Trump Vexes New Zealanders By Claiming One Of Their Proudest Moments For America
HuffPost
It was one of several false and misleading claims in President Donald Trump's inauguration addresses.
WELLINGTON, New Zealand (AP) — Among other false and misleading claims in U.S. President Donald Trump’s inauguration addresses on Tuesday, his declaration that Americans “split the atom” prompted vexed social media posts by New Zealanders, who said the achievement belonged to a pioneering scientist revered in his homeland.
Ernest Rutherford, a Nobel Prize winner known as the father of nuclear physics, is regarded by many as the first to knowingly split the atom by artificially inducing a nuclear reaction in 1917 while he worked at a university in Manchester in the United Kingdom.
The achievement is also credited to English scientist John Douglas Cockroft and Ireland’s Ernest Walton, researchers in 1932 at a British laboratory developed by Rutherford. It is not attributed to Americans.
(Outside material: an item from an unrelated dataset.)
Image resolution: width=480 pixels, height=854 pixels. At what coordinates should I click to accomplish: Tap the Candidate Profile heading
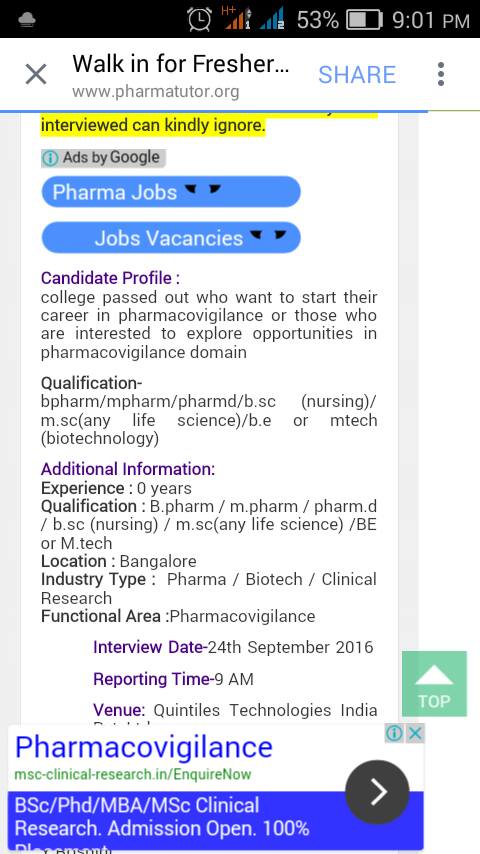pyautogui.click(x=110, y=278)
Trump’s account of U.S. greatness in one of Tuesday’s inauguration addresses included a claim that Americans “crossed deserts, scaled mountains, braved untold dangers, won the Wild West, ended slavery, rescued millions from tyranny, lifted millions from poverty, harnessed electricity, split the atom, launched mankind into the heavens and put the universe of human knowledge into the palm of the human hand.”
New Zealand politician Nick Smith, the mayor of Nelson, where Rutherford was born and educated, said he was “a bit surprised” by the claim.